DIRECTIVES
1 > In the blog post, where were Doug and Cat married?
2 > Copy the entries word for word, from the line with "The image size is (1280, 720)." up to and including the line with "at (6, 12).".

Friday evening I went onto my parents, which is another hour and half drive. I was driving alone and thinking about my family and friends. I also thought about others that do not have a great support system and how hard it is to fight battles alone. Or I assume it is. I am so blessed that I truly do not know what it is like to be alone. I have an amazing husband that loves me. I have the best family in the world. And some close friends that I can rely on at anytime. My life is so good. There really are not enough words to describe it!
On Saturday Hadlea and I hung out at my moms. We had a wedding reception to go to that evening. My mom was trying to pick out an outfit for Hadlea to wear so we had a little mini dressup session. She HATES to be changed. She HATES anything over her head. Thankfully she was in a good mood! I bought this sweet dress the other day on our little shopping spree! It is SO adorable!
Doug and Cat were married last month in Vegas. I wasn't able to go because of work. Cat is one of my very best friends from high school. Their daughter, Katelyn, is my Goddaughter. I was so happy we made it to the reception. Justin was supposed to go with us, but since I took off on Friday and left for OKC, he wasn't able to make it. He went fishing instead, what else!? :) Here is the sweet couple cutting their cake!

DATA RECORDS

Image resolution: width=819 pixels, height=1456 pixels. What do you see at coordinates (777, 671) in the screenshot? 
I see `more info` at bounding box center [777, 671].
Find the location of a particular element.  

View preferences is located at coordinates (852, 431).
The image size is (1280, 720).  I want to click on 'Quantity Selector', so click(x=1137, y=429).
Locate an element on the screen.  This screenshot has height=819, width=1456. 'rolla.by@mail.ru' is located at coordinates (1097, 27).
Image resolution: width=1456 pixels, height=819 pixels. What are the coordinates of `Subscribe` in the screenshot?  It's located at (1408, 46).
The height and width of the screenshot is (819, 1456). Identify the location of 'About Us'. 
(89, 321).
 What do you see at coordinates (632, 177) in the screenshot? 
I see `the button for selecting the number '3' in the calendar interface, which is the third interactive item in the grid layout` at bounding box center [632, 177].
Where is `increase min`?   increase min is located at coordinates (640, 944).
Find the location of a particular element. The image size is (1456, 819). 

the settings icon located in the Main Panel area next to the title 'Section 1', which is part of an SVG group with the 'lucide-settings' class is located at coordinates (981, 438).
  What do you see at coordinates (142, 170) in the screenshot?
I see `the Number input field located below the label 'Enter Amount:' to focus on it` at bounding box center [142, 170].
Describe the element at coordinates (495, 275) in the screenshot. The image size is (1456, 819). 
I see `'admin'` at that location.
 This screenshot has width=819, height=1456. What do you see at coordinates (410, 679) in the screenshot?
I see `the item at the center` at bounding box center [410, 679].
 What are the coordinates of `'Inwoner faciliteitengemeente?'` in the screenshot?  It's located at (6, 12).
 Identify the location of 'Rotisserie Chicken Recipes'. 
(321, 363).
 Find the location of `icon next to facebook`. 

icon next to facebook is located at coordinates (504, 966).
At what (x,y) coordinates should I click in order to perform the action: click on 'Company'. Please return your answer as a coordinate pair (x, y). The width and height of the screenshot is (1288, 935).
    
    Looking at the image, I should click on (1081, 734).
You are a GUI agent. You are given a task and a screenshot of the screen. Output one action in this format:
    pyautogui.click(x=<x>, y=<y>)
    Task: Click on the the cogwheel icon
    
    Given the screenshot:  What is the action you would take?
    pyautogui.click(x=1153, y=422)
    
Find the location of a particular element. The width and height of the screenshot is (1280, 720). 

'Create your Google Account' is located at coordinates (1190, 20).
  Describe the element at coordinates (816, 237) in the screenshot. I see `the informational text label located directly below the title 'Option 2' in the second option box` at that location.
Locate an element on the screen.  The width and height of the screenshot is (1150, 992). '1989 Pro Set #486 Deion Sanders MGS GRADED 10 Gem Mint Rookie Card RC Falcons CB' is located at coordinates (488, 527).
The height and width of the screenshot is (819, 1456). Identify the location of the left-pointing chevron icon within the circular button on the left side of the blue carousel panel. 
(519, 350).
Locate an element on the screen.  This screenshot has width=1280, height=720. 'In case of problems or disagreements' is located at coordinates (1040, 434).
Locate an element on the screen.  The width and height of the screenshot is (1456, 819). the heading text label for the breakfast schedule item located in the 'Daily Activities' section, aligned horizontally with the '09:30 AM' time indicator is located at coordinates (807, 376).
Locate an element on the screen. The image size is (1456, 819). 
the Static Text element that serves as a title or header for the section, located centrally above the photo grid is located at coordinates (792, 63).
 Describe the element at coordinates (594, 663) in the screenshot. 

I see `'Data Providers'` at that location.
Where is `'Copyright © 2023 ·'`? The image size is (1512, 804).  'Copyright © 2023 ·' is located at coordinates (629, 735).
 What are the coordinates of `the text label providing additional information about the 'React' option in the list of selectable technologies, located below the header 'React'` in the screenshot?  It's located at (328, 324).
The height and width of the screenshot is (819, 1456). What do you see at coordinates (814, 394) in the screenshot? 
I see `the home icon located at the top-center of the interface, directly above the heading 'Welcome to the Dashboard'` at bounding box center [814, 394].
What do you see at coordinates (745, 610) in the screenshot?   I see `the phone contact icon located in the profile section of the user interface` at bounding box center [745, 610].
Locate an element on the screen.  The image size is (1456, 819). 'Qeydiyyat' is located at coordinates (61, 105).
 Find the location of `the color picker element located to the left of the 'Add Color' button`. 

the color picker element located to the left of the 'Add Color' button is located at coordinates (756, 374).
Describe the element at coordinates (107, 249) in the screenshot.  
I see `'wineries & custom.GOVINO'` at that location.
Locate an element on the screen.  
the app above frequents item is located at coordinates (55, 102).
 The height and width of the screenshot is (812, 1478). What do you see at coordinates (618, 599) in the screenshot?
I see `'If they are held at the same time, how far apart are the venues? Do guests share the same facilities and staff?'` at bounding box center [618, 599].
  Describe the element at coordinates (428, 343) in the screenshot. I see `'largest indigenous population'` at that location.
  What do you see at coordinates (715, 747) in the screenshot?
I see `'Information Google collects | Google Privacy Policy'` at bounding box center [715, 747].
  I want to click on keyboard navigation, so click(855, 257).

EXERCISE ANSWERS
1 > In Vegas.

2 >
The image size is (1280, 720).  I want to click on 'Quantity Selector', so click(x=1137, y=429).
Locate an element on the screen.  This screenshot has height=819, width=1456. 'rolla.by@mail.ru' is located at coordinates (1097, 27).
Image resolution: width=1456 pixels, height=819 pixels. What are the coordinates of `Subscribe` in the screenshot?  It's located at (1408, 46).
The height and width of the screenshot is (819, 1456). Identify the location of 'About Us'. 
(89, 321).
 What do you see at coordinates (632, 177) in the screenshot? 
I see `the button for selecting the number '3' in the calendar interface, which is the third interactive item in the grid layout` at bounding box center [632, 177].
Where is `increase min`?   increase min is located at coordinates (640, 944).
Find the location of a particular element. The image size is (1456, 819). 

the settings icon located in the Main Panel area next to the title 'Section 1', which is part of an SVG group with the 'lucide-settings' class is located at coordinates (981, 438).
  What do you see at coordinates (142, 170) in the screenshot?
I see `the Number input field located below the label 'Enter Amount:' to focus on it` at bounding box center [142, 170].
Describe the element at coordinates (495, 275) in the screenshot. The image size is (1456, 819). 
I see `'admin'` at that location.
 This screenshot has width=819, height=1456. What do you see at coordinates (410, 679) in the screenshot?
I see `the item at the center` at bounding box center [410, 679].
 What are the coordinates of `'Inwoner faciliteitengemeente?'` in the screenshot?  It's located at (6, 12).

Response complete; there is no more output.